Partitions and Logical Drives
A disk can have a maximum of four Primary Partitions, of which only one can be 'Active' at any one time. An operating system must be on a primary partition and will usually only be bootable if that partition is made the active one (some multi-boot menus can get around this). Microsoft operating systems can't cope with multiple primary partitions, so only one can be 'visible' and the rest must be 'hidden'.
For a Microsoft OS to be able to use multiple drives as in the above linked example, the disk must be partitioned with Logical Drives. Logical drives have to sit within an Extended Partition, which must be created first. If an extended partition is used on a hard disk, then only three primary partitions can be used, instead of four. There is no practical limit to the number of logical drives which can be put in an extended partition, although each needs a drive letter to reference it. Operating systems cannot boot from logical drives and must be installed on a primary partition.

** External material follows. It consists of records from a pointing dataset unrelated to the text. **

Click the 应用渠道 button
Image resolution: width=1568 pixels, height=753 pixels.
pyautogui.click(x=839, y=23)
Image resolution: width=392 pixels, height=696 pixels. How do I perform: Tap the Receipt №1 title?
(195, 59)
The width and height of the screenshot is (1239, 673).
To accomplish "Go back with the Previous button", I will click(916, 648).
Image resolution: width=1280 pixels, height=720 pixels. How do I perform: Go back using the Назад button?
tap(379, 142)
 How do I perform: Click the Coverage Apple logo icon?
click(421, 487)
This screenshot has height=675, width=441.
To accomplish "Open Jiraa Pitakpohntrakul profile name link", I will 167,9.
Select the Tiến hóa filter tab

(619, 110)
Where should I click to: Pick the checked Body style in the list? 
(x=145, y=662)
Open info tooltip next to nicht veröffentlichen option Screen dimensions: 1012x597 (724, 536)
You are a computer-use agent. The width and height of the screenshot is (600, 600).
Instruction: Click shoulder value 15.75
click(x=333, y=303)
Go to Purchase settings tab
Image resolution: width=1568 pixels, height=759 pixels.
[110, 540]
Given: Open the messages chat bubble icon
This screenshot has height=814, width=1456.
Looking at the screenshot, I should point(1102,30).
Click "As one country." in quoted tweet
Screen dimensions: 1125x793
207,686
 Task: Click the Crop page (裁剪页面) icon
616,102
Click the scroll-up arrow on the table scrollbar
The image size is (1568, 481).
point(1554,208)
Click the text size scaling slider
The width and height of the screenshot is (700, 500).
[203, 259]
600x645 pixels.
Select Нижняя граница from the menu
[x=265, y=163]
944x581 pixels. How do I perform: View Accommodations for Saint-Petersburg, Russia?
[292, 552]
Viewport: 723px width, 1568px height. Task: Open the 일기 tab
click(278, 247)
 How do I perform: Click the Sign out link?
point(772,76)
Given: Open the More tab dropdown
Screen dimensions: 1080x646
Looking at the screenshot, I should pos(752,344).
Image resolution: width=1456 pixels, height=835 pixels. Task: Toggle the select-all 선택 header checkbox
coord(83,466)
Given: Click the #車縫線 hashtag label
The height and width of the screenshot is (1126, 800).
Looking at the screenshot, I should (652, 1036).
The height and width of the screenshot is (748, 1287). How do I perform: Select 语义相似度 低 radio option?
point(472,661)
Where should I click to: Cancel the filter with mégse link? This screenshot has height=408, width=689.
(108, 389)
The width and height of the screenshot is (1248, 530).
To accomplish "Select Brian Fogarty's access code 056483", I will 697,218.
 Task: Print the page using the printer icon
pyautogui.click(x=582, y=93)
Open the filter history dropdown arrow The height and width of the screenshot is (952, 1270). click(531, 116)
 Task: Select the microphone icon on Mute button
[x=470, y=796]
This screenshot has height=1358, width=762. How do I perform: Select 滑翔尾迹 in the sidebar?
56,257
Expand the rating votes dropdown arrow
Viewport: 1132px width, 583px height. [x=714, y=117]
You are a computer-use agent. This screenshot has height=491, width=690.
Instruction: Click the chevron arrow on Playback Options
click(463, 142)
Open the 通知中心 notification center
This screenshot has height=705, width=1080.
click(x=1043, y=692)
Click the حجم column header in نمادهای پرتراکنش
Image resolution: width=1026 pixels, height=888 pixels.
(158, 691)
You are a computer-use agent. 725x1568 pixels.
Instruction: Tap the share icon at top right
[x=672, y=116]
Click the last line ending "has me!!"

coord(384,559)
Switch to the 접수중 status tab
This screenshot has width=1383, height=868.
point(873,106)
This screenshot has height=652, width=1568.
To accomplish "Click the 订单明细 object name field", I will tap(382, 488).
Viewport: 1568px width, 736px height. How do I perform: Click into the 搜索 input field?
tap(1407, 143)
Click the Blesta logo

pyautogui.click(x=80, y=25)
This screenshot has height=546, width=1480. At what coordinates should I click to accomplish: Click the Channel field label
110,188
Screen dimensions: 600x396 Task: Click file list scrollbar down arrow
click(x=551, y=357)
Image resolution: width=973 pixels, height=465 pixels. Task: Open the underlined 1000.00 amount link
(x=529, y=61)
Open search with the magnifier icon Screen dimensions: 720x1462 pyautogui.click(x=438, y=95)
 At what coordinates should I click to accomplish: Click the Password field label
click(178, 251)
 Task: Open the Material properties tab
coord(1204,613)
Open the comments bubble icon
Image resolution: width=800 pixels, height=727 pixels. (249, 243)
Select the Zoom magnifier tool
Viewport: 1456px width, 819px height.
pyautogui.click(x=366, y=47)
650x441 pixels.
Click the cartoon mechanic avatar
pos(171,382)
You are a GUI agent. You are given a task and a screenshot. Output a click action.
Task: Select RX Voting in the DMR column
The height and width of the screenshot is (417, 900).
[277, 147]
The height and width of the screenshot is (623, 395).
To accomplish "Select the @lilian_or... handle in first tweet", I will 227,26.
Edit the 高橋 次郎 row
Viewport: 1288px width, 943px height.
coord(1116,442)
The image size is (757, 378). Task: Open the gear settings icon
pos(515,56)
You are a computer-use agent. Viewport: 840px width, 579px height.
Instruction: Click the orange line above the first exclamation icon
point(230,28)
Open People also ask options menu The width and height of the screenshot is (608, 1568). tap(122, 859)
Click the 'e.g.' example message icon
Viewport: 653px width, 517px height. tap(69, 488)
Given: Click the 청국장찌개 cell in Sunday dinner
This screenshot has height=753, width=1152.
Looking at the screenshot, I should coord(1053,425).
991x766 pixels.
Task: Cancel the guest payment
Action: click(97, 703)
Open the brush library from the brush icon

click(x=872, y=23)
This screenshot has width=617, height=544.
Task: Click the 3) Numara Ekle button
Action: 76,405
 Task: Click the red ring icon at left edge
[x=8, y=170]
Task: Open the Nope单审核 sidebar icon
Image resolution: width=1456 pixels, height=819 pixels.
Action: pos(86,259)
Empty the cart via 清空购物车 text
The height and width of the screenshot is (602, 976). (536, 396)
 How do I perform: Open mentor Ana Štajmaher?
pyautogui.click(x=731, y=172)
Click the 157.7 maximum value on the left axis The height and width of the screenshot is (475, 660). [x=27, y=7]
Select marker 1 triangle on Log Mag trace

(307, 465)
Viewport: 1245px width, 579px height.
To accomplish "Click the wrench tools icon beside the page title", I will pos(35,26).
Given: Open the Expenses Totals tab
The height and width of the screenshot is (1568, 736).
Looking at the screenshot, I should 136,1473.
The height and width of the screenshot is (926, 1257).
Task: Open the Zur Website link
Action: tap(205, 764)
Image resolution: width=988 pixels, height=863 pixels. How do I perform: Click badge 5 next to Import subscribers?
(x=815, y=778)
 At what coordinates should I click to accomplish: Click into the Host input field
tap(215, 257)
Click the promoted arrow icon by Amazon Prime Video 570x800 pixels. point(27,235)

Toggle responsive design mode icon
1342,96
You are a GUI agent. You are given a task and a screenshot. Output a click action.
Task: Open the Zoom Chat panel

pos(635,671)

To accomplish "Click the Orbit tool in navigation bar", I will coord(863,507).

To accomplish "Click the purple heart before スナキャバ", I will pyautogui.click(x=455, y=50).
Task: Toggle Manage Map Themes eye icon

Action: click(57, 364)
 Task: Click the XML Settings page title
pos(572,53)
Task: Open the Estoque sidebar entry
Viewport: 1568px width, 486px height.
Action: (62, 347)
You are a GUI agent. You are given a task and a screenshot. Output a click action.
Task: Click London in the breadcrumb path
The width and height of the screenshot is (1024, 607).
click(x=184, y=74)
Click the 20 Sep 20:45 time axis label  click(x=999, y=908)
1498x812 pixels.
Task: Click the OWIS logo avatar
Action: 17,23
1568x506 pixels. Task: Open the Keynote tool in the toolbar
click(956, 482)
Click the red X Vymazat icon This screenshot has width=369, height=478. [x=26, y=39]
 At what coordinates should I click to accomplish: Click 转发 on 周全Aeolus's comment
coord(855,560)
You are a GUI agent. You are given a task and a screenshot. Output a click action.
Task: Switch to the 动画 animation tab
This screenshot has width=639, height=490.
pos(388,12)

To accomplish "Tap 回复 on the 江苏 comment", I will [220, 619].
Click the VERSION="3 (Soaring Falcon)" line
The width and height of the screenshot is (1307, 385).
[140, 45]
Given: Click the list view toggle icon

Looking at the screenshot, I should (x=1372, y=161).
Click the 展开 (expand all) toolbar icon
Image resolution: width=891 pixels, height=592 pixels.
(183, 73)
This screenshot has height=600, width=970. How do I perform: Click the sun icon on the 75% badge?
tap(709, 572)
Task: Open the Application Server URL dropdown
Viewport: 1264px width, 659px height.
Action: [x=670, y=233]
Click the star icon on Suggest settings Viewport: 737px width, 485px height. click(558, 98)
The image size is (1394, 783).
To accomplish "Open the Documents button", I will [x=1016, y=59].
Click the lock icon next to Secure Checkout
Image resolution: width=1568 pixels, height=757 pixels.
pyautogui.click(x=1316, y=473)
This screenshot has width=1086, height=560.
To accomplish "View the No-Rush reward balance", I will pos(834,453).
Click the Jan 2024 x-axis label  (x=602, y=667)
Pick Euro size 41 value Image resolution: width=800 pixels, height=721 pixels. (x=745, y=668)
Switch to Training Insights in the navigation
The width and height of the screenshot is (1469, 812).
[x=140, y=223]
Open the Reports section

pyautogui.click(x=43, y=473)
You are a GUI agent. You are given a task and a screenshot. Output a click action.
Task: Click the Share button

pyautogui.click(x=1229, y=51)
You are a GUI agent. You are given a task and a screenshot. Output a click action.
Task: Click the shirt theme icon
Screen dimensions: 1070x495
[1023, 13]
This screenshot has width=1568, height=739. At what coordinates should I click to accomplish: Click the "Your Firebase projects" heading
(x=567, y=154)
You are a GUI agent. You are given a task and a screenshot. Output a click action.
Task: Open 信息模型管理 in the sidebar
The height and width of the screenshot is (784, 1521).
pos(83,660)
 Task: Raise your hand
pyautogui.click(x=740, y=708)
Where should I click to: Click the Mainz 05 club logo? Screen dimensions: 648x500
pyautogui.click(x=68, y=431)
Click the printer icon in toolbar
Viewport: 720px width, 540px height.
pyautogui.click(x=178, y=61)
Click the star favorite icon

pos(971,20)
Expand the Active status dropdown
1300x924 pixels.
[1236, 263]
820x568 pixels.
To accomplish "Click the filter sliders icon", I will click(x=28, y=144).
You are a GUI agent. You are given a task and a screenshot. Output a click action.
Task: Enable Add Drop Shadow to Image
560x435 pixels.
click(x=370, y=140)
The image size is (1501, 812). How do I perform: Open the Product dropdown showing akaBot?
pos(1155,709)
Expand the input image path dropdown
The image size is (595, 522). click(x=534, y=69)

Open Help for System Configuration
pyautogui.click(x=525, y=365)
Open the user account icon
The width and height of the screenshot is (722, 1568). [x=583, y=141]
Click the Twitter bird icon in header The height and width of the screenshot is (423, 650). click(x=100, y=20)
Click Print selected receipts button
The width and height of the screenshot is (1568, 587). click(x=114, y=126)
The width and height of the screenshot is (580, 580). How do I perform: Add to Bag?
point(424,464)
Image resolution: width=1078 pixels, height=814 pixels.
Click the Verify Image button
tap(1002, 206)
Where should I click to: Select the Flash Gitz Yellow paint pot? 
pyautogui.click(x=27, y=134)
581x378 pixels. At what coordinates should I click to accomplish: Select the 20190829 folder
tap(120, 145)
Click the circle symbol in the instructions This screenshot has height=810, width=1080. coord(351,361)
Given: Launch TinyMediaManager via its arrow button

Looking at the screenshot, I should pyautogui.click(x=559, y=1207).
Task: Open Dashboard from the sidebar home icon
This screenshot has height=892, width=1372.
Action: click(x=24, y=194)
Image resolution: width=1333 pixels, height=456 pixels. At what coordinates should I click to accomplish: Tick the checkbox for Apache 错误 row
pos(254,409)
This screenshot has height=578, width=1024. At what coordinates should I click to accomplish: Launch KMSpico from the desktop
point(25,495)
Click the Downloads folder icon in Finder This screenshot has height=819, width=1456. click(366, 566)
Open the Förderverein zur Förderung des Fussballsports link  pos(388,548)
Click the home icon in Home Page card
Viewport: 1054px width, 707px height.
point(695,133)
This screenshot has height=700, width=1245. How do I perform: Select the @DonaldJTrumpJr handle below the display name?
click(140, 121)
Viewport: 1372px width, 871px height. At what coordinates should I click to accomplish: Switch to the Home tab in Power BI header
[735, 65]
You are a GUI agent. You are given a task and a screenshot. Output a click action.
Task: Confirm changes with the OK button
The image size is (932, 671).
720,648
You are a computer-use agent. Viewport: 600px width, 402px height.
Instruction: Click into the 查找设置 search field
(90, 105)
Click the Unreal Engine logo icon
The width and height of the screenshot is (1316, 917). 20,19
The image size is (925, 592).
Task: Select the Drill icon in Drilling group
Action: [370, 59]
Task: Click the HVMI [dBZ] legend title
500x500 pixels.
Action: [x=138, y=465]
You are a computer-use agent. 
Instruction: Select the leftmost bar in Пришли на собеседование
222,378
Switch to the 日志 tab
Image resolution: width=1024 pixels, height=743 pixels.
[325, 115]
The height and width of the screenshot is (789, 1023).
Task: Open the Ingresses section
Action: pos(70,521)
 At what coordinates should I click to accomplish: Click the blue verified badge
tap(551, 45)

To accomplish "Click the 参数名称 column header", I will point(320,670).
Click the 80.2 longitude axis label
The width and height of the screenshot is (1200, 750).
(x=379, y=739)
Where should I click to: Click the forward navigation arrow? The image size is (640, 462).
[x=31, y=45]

I hate to say it, but that extract is talking through its hat (other than basics about number of partitions on a drive). An operating system does not have to be on a primary partition (its boot sector does). Standard 98/XP dual boots will usually have XP installed on extended partition.
MS o/s CAN cope with multiple primary partitions (NT/2k/XP have disk management tools to allow you to create them! and win9x/ME will happily access them if they're there). Only issue is dual booting varieties of win9x/ME each installed on a separate primary partition - yes you can do that too! (bios tends to see them all the same, so will always boot the first unless its hidden).